Architect Rebecca Lewis revels in the beauty of the lobby of Duluth’s Medical Arts Building

By Amy Goetzman

Every element in the Art Deco lobby of the Medical Arts Building in historic downtown Duluth draws the eye upward—by design, says Rebecca Lewis, FAIA. Lewis first experienced the building as a child, visiting doctors and dentists there. Today, as director of healthcare design at DSGW Architects, she considers the lobby an important part of her inspiration and education.

“Everything is focused on having you look up—the lighting, the detail on the brass elevator doors, the incredible gold-leaf ceiling,” says Lewis. “The ceiling is very textured—each square of gold leaf is distinctive, almost as if it were independently applied—and it’s beautifully lit around the edges. The color just glows.” For Lewis, the design is powerfully psychological: “The effect is to inspire hope, confidence, and comfort.”

The longtime Duluth resident says the city is filled with underappreciated architecture. From the outside, the Medical Arts Building is a comparatively streamlined historic structure; there’s little hint of the beautiful secret just inside the entry. Each time she visits the building, Lewis says, the lobby reveals another layer of its design. “Before today, I had never noticed the book-matching of the marble,” she says, almost to herself. “The way the marble is installed to highlight the elevators—just incredible.”

She compares the building to Mayo Clinic’s César Pelli–designed Gonda Building in Rochester, Minnesota, completed in 2002. “They’re both intricate in space and have a strong human element. They’re both solid and inspirational,” she says, noting that the 1932 Medical Arts Building, by Ernest R. Erickson & Co., is Art Deco but “academic Art Deco—not flamboyant like so many designs from this era.” Age gives the Duluth building added layers of meaning. “It’s like a human being: We show our age,” she explains. “The patching, the repairs made over time, and the way light has impacted the lobby all contribute to the patina and add to the beauty.”

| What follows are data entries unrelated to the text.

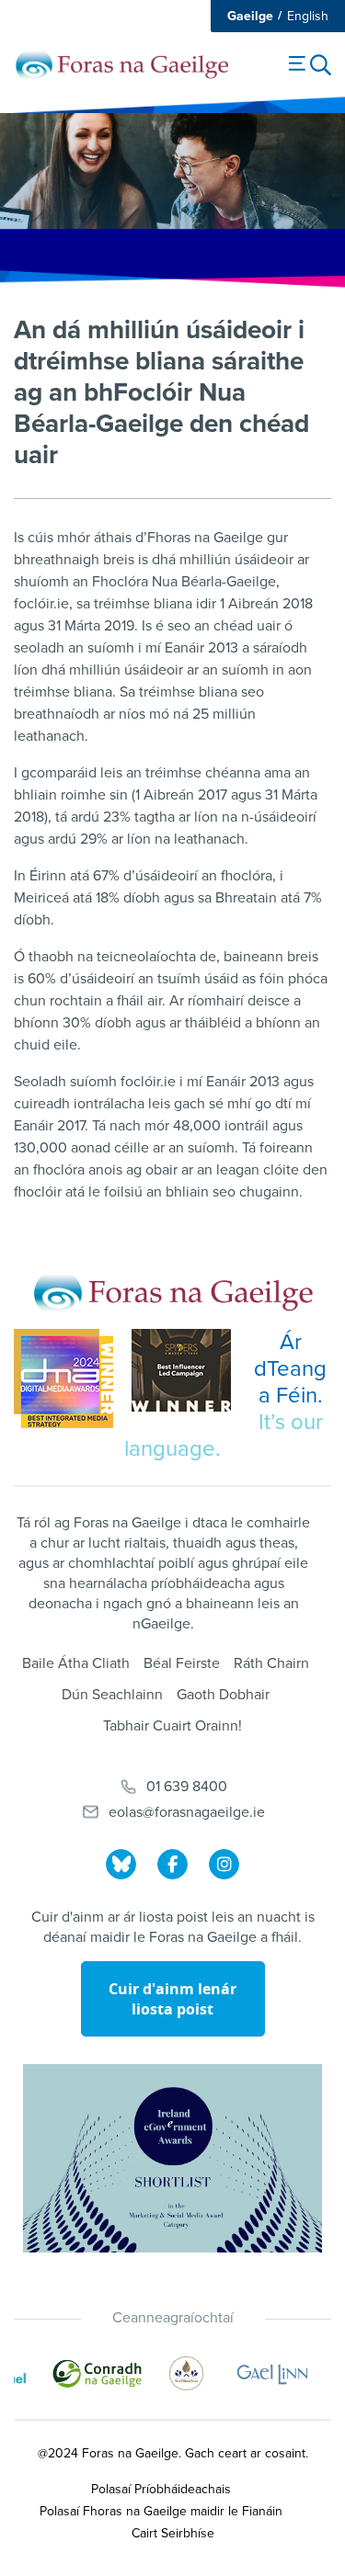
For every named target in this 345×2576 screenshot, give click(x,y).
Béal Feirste (182, 1663)
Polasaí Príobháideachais (161, 2489)
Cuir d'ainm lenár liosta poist (172, 1999)
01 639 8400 (186, 1786)
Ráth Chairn (271, 1663)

The Medical Arts Building opened at a pivotal moment in medical history. New medications and anesthetics were coming into use, health insurance was becoming available, and treatment models were evolving as physicians gained a greater understanding of body systems and disease. “The term medical arts is very old. In the early days, medical practice truly was an art, meaning there was a lot of experimentation, educated guessing, and luck involved,” says Lewis. “In the 1930s, there was a shift in how illnesses were treated. Vaccines and antibiotics brought about monumental changes. Medical buildings needed to evolve to reflect this new era.”

Lewis’ long résumé of notable projects includes the North Shore Health hospital in Grand Marais and tribal clinics across the country; each of the clinics is designed to reflect the culture of its tribal community. She says she was drawn to healthcare architecture because of its unique connection to the human condition.

“No other type of architecture covers the spectrum of human experience, from happiness and joy to worry and despair,” says Lewis. “You need to put yourself in the shoes of the patients and staff who spend time in these buildings. I’m enthralled by this type of work. A well-designed medical environment knits together a wide variety of experiences, some of which are momentous. You want to make the space the best it can be for the people who pass through it.”